- _Aim_:
Can you arrange the lines of the entries, from the first one through the line containing "pos(200,276)", as a Markdown table with the columns Row and Content, leaving out any blank lines?

Raw records:
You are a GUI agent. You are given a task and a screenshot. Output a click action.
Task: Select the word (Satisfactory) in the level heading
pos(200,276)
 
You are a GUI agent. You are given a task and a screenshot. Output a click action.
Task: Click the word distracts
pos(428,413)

- _Exercise output_:
| Row | Content |
|---|---|
| 1 | You are a GUI agent. You are given a task and a screenshot. Output a click action. |
| 2 | Task: Select the word (Satisfactory) in the level heading |
| 3 | pos(200,276) |